Three Reasons Why IT Leaders Should Get to Know CXL
Transforms PCIe to DCIE, enables data center performance and efficiency.
This is a Press Release edited by StorageNewsletter.com on January 12, 2024 at 3:52 pmThis report was written on January 11, 2024 by Ken Clipperton, lead analyst, DCIG, LLC.
3 Reasons Why IT Leaders Should Get to Know CXL
Compute Express Link (CXL) is the new locus of data center innovation. It will soon prove to be a key enabler of improvements in data center performance and efficiency for hyperscalers and enterprises alike. David Hall, VP of Nvidia solutions at Lambda recently said, that the differentiation in data centers will be in the interconnect. CXL is that interconnect.
Significant advances in the CXL CPU-to-device interconnect were on display at SC23, and more are being revealed at CES. The CXL ecosystem includes IT infrastructure giants as well as many start-ups. At SC23, the CXL Consortium booth included demos from IntelliProp, MemVerge, Microchip, Micron, Samsung, XConn Technologies, and more. Though the products on display were, for the most part, engineering samples, these companies will begin to deliver the benefits of this rising interconnect standard to the marketplace beginning in 2024.
CXL Transforms PCIe to DCIE
PCIe stands for Peripheral Component Interconnect express. It is the ubiquitous standard for connecting high-speed components within a computer, including graphic cards and network interface cards. It uses the same hardware interface as PCIe but transforms it from a peripheral interconnect into a data center interconnect.
Beginning with CXL 3.0, CXL-enabled devices plugged into a PCIe interface are not mere peripherals. Instead, they become new nodes on a high-performance, low-latency data fabric. CXL was designed with shared memory in mind, so the protocols are very low overhead. Much more so than Ethernet, for example.
CXL enables data center performance
Prior to the emergence of NVMe, storage latencies were discussed in terms of milliseconds. As providers implemented end-to-end NVMe, milliseconds became microseconds. Multiple vendors now claim to deliver storage performance of less than 100 microseconds.
With CXL, the conversation shifts from microseconds to nanoseconds, the same latency category we use for DRAM. Early CXL memory products are demonstrating sub-200 nanosecond latencies. While nearly double the latency of a CPU’s DRAM, this is a dramatic improvement over any alternative approach.
Another way CXL enables data center performance is by making more memory bandwidth available to a CPU. My initial thoughts about the benefits of CXL memory were about how it could increase performance by providing more memory capacity to memory-intensive applications.
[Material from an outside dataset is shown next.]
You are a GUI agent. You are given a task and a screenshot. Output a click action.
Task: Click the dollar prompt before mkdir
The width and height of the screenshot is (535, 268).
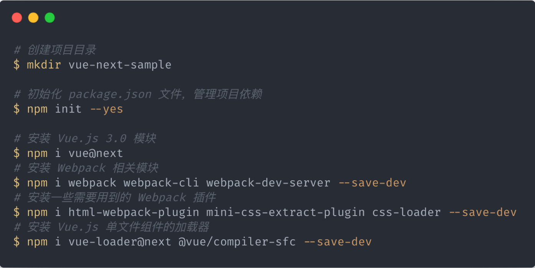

However, one of the CXL demonstrations at SC23 showed CXL-attached memory delivering substantial performance improvements to an HPC application using the same amount of total memory as the same application running entirely on the same amount of local DRAM. The application had been memory bandwidth-bound, not memory capacity-bound.
CXL enables data center efficiency
Anyone paying attention to data center infrastructure is aware of the rise of the xPU. In addition to CPUs, we now have GPUs, NPUs, FPGAs, SmartNICs, and other accelerators. Up to now, these processors have been tied to a CPU in a specific appliance. With CXL, these devices become nodes on a fabric.
For example, Panmnesia recently announced an CXL-based AI accelerator that is claims speeds up AI searches by more than 100x. The achievement earned the company an Innovation Award at CES 2024. Another CXL innovator demonstrated a solution delivering 2x the performance while using 1/2 the power of traditional infrastructures.
CXL implications for IT infrastructure planning
While CXL is mostly at the engineering samples stage of delivery, multiple vendors tell me that they will move to production in 2024. They are seeing strong interest from hyper scalers due to the performance and efficiency that CXL can deliver. I believe that CXL-enable innovations will be available to enterprise technology architects within current technology refresh cycles for many organizations. Thus, enterprise IT leaders would do well to learn about CXL and track the progress of the technology in 2024 and beyond.